WASHINGTON (AP) — The White House on Friday implored the website WikiLeaks to stop posting secret Afghanistan war documents and the Pentagon pressed its investigation of the leaks, bringing a soldier charged with handing over classified video back to the U.S. for trial.
Obama administration officials said the investigation into the release of 76,911 documents could extend beyond members of the military. White House spokesman Robert Gibbs said posting the war logs on the Web jeopardized national security and put the lives of Afghan informants and U.S. military personnel at risk.
Asked what the Obama administration could do to stop the disclosure of more war secrets, Mr. Gibbs said, "We can do nothing but implore the person that has those classified top secret documents not to post any more."
"I think it's important that no more damage be done to our national security," Mr. Gibbs told NBC's "Today" show Friday.
The Pentagon inquiry has been looking most closely at Pvt. Bradley Manning, an Army intelligence specialist who already has been charged with leaking a helicopter video from Iraq to the WikiLeaks website.
Pvt. Manning, 22, has been moved from Kuwait to Quantico Marine Base in Virginia, where he will be held while awaiting trial on charges stemming from the posting of the video, the Army said in a statement Friday. If a court-martial is convened it will be held in the Washington area, according to Lt. Col. Rob Manning, a spokesman for the U.S. Army Military District of Washington.
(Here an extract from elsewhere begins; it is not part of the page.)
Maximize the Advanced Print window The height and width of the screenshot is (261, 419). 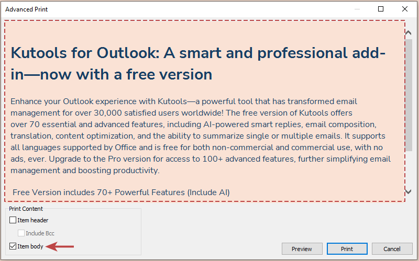click(381, 9)
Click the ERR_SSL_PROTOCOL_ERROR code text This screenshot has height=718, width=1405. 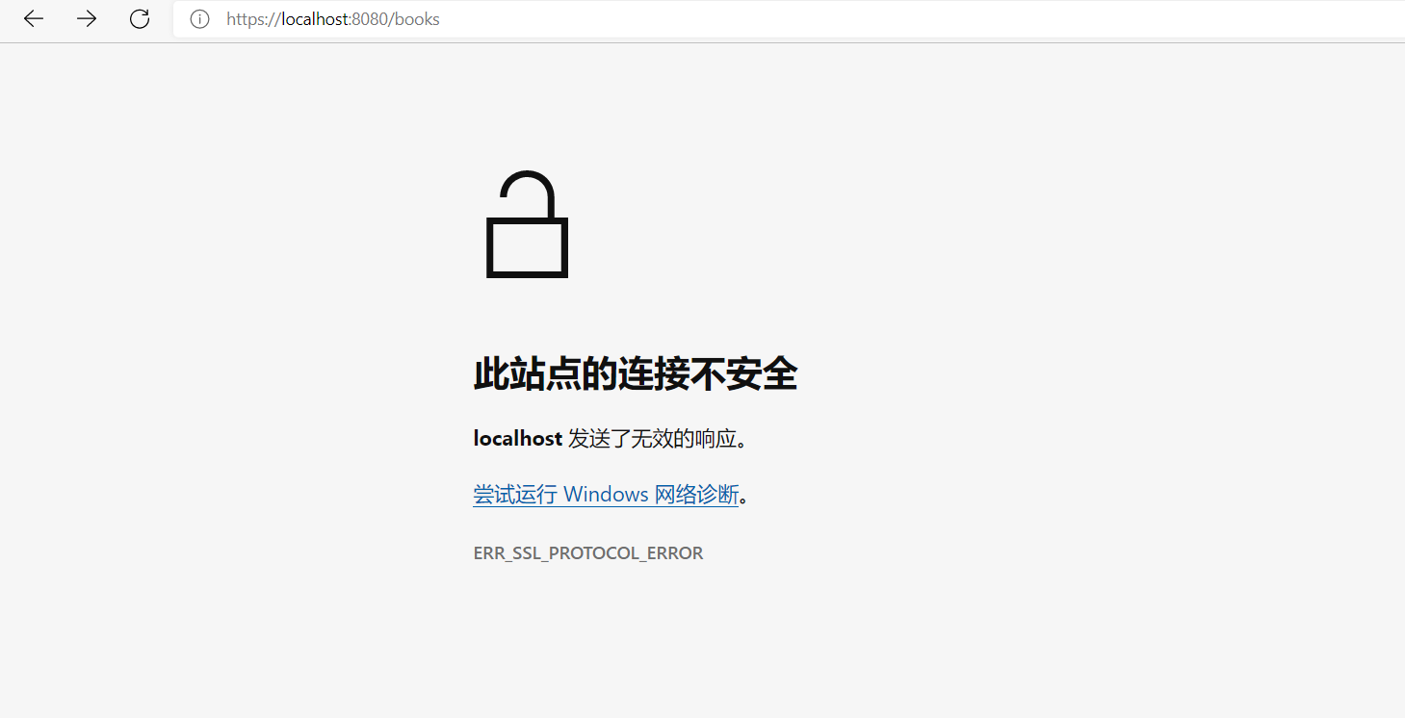click(588, 553)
The classified helicopter cockpit video showed a 2007 firefight in Baghdad that left a Reuters photographer and his driver dead.
WikiLeaks founder Julian Assange told the Australian Broadcasting Corp. in an interview aired Thursday that WikiLeaks had contacted the White House — via the New York Times acting as intermediary — and offered to let government officials go through the documents to make sure no innocent people were identified. The White House did not respond to the approach, he said.
A Pentagon spokesman, Marine Col. David Lapan, said Friday it was "absolutely false" that WikiLeaks contacted the White House or other elements of the U.S. government to offer a pre-release review.
Mr. Assange dismissed allegations that innocent people or informants had been put in danger by the publication of the documents.